Selecting individual ingredients from a dish can be a fun but difficult part of a meal. Professional chefs and food scientists can spend years refining their palette. Now a robot might be able to join in on the activity thanks to the researchers behind a robot taster that combines AI with an electronic tongue that can detect small taste differences.

The Penn State research team has published a paper detailing how the AI ​​”brain” uses the artificial tongue to detect how much water is in a cup of milk, the mix of beans in a coffee blend, and even the onset of rot in fruit juice. are impossible for a human to discover.

Electronics to identify components in a mixture is not a new idea.

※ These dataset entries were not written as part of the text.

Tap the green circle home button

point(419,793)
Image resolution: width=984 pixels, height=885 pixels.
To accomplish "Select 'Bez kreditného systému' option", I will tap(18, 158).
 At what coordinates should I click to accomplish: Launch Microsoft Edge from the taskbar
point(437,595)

This way, machines can measure things like acidity and temperature. But what the researchers have done goes further by using AI to mimic the way your tongue, nose and brain interpret the taste of things, beyond simple detection of pH balance. Using the advanced sensors known as ISFET (graphene-based ion-sensitive field-effect transistor), the electronic tongue can measure many complex chemicals simultaneously instead of requiring multiple types of sensors such as a thermometer and a pH test stick.

The sensors produce a huge amount of data, which can take standard computer processors some time to sort through, and the analysis wouldn’t tell you much about how watered down the milk is or how freshly squeezed your orange juice is. Instead, the researchers used AI in the form of a neural network that can mimic some of the way humans process taste.

Taste AI

After the AI ​​learned how different chemicals affect the electronic tongue’s sensors, the neural network was able to accurately identify different types of soda and the freshness of juice more than 80% of the time. However, that was just the beginning. When the scientists metaphorically let the AI ​​loose and figure out its own way to analyze the data, the AI’s accuracy skyrocketed to 95%, almost never getting a wrong answer.

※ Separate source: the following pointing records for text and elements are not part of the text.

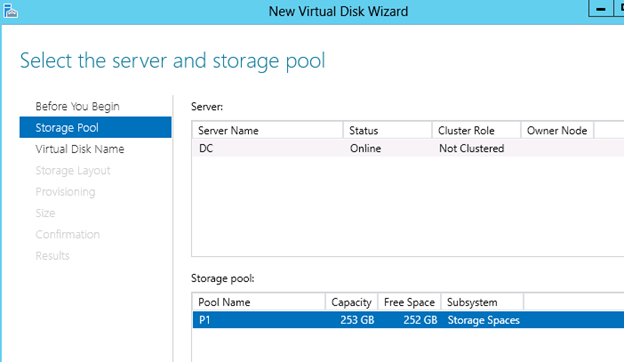Click the Size step in sidebar
Image resolution: width=624 pixels, height=362 pixels.
pos(45,213)
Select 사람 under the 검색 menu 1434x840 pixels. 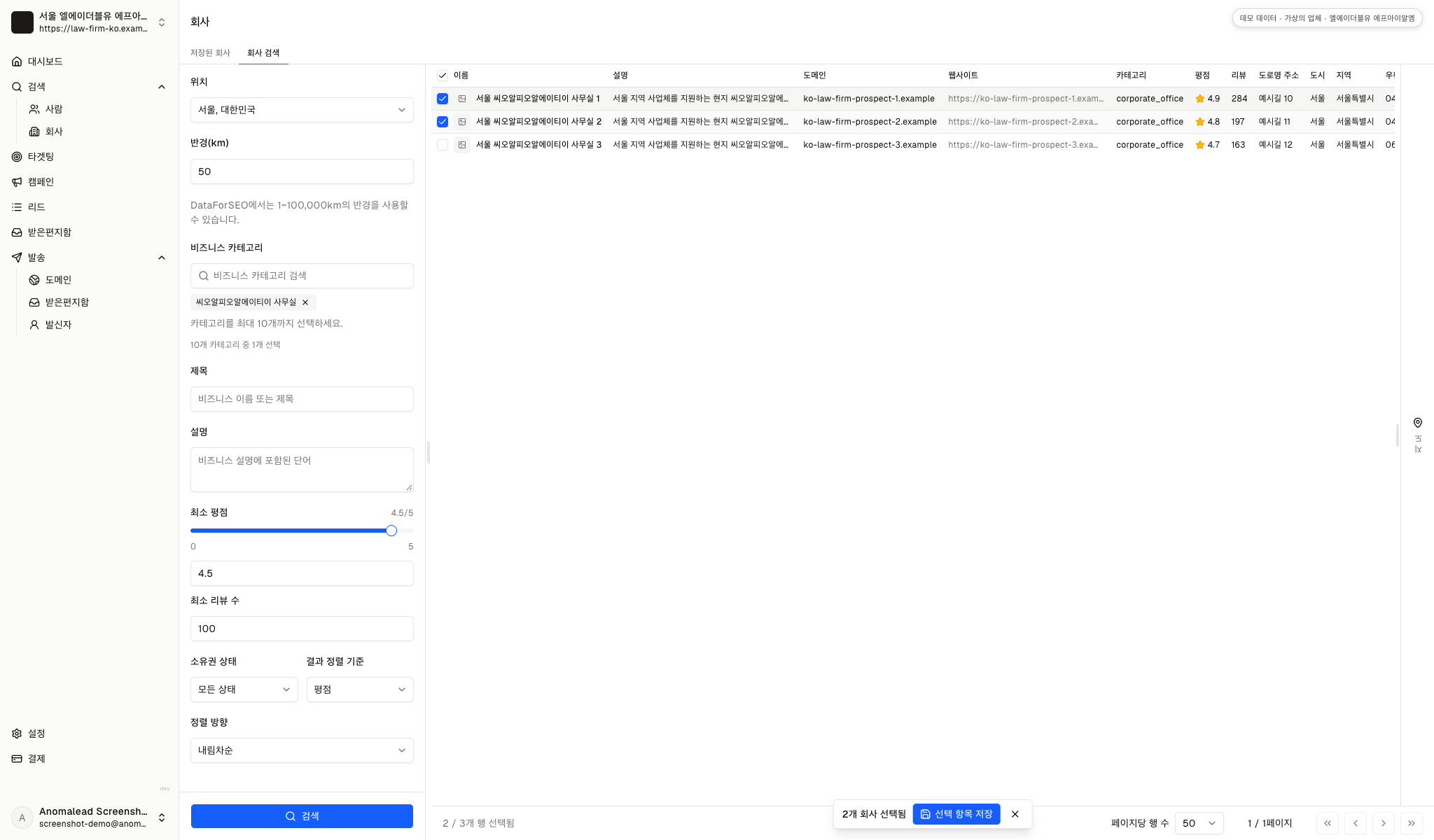(x=54, y=109)
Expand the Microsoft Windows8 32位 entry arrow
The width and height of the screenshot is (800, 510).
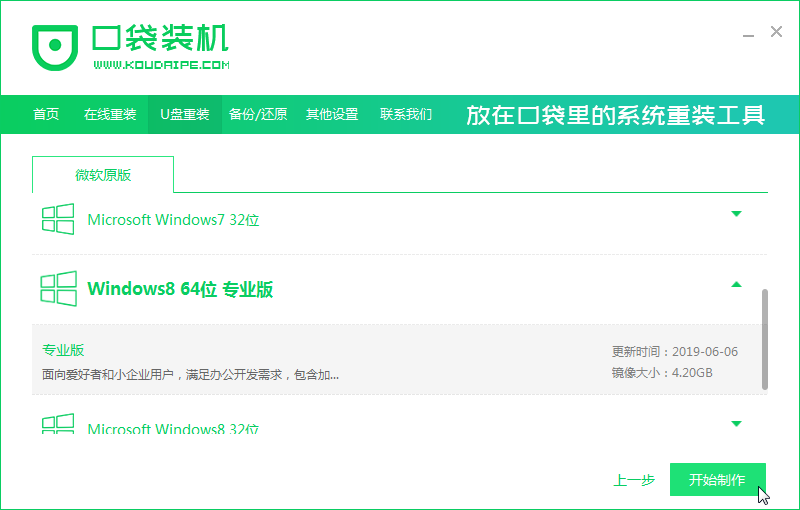click(x=736, y=424)
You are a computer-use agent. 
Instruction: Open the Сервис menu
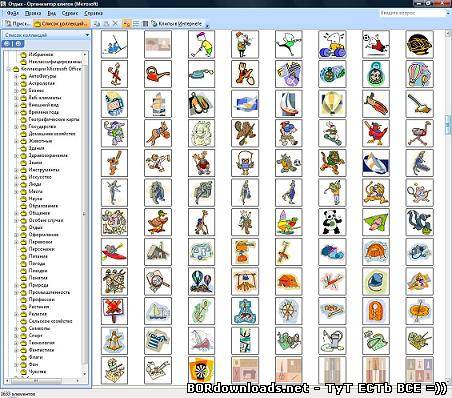tap(70, 13)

The combination of measuring subtle aspects of food and using AI to judge what they mean is an impressive simulation of how people taste things. This can also happen if a difference is too subtle for human perception, for example if milk is not yet bad, but soon will be.

Food testing for purity and freshness are just some of what an accurate AI tongue could do for humans. Taste is, at its most basic level, a way to identify chemicals. This means that the AI ​​taster cannot only help in the kitchen. In theory, it could help in industrial factories or medical diagnostics, detecting biomarkers of disease or changes in your health. These concepts are still in the early stages of discussion, but the electronic tongue could be a taste of the future.